Passage given:

Save jmschonfeld/a75fb8d60444321586759a1bcda7340d to your computer and use it in GitHub Desktop.

Predicate Archiving

Revision history

  • v1 Initial version

Introduction/Motivation

Now that we have introduced the base Predicate type along with its related APIs in the Swift Predicates pitch, we'd like to expand upon the serialization capabilities of Predicate. Providing the ability for safe and secure serialization is a critical feature of Predicate since predicates are commonly passed between processes for evaluation in an out-of-process database or even between hosts for communicating with a remote server. In our previous proposal we mentioned that Predicate will be Codable. We'd like to add conformance to Codable and CodableWithConfiguration (as well as expand upon how predicates will be encoded into an archive) in order to support the full range of situations where developers may want to write predicates into an archive.

Proposed solution and example

We will introduce a PredicateCodableConfiguration type that allows clients to be able to specify which types and keypaths they expect to find in an archive. Clients can construct an allowlist and provide it at encode/decode time:

var configuration = PredicateCodableConfiguration.standardConfiguration
configuration.allowType(Message.self, identifier: "MyApp.Message")
configuration.allowType(Person.self, identifier: "MyApp.Person")
configuration.allowKeyPath(\Message.sender, identifier: "MyApp.Message.sender")
configuration.allowKeyPath(\Person.firstName, identifier: "MyApp.Person.firstName")
configuration.allowKeyPath(\Person.lastName, identifier: "MyApp.Person.lastName")
	
struct MyRequest : Codable {
    let predicate: Predicate<Message>
    
    func encode(to encoder: Encoder) throws {
        var container = encoder.container(keyedBy: CodingKeys.self)
        try container.encode(predicate, forKey: .predicate, configuration: configuration)

Extracted material:
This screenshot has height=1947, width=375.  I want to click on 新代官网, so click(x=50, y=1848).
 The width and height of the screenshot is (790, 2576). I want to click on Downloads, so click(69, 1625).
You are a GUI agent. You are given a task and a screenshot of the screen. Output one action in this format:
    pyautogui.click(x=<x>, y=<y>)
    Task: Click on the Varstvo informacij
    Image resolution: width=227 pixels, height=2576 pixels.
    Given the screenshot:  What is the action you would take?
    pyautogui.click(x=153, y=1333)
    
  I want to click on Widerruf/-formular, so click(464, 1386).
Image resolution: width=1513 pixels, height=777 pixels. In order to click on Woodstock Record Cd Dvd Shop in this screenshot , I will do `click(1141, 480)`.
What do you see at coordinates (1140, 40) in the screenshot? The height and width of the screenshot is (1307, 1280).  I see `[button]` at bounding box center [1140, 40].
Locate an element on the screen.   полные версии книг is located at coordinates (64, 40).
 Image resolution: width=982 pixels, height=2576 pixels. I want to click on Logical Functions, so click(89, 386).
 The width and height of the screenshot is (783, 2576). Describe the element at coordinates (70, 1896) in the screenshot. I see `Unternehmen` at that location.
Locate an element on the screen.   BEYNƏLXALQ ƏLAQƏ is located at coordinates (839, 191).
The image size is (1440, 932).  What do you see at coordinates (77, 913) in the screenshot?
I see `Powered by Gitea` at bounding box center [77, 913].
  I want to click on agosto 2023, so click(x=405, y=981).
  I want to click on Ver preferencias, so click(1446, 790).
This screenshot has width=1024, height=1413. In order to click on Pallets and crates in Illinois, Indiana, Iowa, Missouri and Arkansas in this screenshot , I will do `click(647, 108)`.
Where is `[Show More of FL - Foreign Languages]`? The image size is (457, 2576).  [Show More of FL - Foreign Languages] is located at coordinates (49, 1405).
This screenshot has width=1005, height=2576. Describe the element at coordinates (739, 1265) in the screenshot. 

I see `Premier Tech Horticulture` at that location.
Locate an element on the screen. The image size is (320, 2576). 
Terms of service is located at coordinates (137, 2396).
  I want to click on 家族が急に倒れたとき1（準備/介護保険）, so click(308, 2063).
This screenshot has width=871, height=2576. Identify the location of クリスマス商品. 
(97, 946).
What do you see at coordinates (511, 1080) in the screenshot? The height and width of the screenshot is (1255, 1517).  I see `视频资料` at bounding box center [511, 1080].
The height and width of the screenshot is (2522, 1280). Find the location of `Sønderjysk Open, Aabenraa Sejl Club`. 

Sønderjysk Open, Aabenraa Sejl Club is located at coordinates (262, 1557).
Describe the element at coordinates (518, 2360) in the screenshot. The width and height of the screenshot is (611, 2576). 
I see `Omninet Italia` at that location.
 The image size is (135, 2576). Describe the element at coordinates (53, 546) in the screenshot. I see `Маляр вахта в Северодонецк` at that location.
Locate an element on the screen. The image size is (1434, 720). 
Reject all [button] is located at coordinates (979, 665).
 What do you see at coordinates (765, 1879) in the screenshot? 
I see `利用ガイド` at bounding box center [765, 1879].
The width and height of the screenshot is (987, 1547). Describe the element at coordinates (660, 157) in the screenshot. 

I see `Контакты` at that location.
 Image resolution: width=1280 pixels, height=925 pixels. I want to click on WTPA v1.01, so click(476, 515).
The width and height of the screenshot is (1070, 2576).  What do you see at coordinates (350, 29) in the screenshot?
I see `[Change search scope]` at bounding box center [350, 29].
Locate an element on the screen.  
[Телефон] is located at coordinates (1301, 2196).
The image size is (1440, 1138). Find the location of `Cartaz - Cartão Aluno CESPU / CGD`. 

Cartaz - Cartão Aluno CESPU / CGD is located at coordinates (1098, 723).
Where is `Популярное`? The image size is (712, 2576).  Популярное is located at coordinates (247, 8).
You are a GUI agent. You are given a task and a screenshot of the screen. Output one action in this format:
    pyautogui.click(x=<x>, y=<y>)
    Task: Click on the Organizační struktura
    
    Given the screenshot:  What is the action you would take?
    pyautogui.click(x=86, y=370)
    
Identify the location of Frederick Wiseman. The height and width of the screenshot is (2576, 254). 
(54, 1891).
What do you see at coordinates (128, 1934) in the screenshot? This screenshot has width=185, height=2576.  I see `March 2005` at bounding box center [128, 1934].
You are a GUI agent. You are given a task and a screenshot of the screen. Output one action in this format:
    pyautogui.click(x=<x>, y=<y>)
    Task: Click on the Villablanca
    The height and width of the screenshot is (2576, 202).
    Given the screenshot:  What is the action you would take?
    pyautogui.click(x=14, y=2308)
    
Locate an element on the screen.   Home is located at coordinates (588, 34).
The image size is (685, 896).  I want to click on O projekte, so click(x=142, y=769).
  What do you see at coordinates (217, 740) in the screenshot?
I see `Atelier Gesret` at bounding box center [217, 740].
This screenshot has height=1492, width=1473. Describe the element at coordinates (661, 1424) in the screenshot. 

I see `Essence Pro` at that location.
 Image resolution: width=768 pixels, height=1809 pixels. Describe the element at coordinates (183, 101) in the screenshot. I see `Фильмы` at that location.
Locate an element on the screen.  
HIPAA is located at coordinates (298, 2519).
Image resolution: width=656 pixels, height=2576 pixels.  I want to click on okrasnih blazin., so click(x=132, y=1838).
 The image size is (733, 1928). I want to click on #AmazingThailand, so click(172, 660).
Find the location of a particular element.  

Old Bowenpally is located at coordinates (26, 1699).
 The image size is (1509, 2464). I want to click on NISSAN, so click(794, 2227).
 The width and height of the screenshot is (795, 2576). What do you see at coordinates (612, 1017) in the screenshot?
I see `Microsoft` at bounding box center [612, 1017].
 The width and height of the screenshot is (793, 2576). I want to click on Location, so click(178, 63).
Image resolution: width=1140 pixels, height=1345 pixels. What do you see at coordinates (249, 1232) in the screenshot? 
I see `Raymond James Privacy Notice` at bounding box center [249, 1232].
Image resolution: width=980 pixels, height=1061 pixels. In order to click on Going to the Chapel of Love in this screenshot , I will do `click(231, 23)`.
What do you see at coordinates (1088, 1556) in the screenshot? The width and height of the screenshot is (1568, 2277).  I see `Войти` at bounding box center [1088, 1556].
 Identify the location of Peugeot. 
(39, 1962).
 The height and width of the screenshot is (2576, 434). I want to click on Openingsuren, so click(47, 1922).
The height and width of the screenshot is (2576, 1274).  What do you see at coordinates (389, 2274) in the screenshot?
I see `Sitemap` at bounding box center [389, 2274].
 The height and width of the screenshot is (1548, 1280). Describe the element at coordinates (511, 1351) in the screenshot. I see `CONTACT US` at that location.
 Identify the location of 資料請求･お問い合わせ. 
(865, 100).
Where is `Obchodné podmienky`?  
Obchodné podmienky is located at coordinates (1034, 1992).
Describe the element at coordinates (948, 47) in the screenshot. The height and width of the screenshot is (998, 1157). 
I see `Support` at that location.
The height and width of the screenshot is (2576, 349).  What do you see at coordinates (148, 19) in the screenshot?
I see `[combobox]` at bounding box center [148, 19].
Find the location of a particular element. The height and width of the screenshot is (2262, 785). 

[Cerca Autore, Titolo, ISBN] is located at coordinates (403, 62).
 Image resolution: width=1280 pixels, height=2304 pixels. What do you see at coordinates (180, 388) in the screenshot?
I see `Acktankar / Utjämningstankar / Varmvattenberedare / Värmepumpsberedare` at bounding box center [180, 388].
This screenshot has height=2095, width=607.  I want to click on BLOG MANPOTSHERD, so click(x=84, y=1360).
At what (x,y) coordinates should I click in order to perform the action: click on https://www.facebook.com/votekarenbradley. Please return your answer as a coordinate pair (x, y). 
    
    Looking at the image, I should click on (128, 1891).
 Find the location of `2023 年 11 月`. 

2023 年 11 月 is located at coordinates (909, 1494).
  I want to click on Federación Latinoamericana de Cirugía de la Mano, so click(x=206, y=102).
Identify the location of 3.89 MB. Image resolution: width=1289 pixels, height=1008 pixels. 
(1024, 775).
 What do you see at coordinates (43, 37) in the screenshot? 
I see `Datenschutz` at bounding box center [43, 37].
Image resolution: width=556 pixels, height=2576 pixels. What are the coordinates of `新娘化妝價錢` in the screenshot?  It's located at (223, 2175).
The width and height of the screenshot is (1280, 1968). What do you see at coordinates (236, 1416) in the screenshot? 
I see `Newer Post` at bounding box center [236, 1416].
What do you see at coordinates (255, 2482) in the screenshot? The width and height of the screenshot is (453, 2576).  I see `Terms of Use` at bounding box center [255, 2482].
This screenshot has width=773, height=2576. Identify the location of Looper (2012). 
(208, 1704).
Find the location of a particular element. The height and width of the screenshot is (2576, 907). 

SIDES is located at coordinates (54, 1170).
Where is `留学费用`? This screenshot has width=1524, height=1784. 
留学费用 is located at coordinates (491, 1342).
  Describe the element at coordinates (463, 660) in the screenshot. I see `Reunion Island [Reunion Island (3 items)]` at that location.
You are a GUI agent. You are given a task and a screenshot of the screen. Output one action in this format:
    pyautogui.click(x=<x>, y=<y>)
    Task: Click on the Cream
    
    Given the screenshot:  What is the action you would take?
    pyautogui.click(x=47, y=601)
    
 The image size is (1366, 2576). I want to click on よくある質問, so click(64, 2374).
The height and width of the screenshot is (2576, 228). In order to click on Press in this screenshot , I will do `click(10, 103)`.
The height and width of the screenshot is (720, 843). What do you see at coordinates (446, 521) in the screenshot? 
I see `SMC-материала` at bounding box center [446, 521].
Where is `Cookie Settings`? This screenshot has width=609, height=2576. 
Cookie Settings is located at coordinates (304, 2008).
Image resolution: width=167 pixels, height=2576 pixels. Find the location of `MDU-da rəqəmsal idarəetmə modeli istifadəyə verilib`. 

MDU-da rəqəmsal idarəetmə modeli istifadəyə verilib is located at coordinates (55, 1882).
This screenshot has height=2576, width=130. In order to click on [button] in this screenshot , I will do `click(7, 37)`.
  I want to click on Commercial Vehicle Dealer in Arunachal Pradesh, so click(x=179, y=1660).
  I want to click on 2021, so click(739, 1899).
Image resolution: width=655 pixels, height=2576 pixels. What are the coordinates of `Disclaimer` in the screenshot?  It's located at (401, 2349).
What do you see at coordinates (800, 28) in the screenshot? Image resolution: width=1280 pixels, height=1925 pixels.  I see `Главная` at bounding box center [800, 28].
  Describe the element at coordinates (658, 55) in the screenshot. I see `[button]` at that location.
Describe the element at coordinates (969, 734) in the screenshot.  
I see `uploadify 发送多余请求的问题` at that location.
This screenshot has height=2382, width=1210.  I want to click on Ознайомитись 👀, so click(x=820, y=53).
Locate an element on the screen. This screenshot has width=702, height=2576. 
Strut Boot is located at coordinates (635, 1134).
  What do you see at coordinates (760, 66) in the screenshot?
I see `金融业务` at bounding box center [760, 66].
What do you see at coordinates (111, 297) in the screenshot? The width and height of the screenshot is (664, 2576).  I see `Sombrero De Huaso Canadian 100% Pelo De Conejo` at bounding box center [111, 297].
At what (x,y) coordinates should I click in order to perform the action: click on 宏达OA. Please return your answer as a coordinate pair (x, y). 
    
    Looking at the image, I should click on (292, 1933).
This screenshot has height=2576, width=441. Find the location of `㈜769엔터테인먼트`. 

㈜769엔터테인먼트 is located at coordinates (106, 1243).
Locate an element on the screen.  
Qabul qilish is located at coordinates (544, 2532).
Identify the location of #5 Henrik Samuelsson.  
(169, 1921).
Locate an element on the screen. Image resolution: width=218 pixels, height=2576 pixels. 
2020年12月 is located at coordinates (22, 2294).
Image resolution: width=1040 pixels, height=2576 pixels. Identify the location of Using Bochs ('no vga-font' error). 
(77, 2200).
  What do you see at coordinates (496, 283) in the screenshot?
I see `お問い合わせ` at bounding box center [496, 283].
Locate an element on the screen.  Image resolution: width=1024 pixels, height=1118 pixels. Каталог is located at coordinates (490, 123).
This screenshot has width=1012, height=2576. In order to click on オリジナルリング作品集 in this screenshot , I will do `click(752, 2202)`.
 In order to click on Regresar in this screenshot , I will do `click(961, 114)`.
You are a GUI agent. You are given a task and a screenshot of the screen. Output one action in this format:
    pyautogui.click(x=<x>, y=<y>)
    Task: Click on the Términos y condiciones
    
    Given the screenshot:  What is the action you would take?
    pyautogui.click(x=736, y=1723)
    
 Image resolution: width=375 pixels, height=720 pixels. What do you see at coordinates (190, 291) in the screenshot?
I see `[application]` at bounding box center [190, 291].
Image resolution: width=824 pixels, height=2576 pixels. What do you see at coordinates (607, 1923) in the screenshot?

Task list:
1. Rewrite the portion of the predicate archiving proposal that starts with "Now that we" and ends with "into an archive.", putting "remote service" in place of "remote server".
2. According to the predicate archiving proposal, which two conformances does it plan to add to Predicate?

Answer list:
1.
Now that we have introduced the base Predicate type along with its related APIs in the Swift Predicates pitch, we'd like to expand upon the serialization capabilities of Predicate. Providing the ability for safe and secure serialization is a critical feature of Predicate since predicates are commonly passed between processes for evaluation in an out-of-process database or even between hosts for communicating with a remote service. In our previous proposal we mentioned that Predicate will be Codable. We'd like to add conformance to Codable and CodableWithConfiguration (as well as expand upon how predicates will be encoded into an archive) in order to support the full range of situations where developers may want to write predicates into an archive.

2. Codable and CodableWithConfiguration.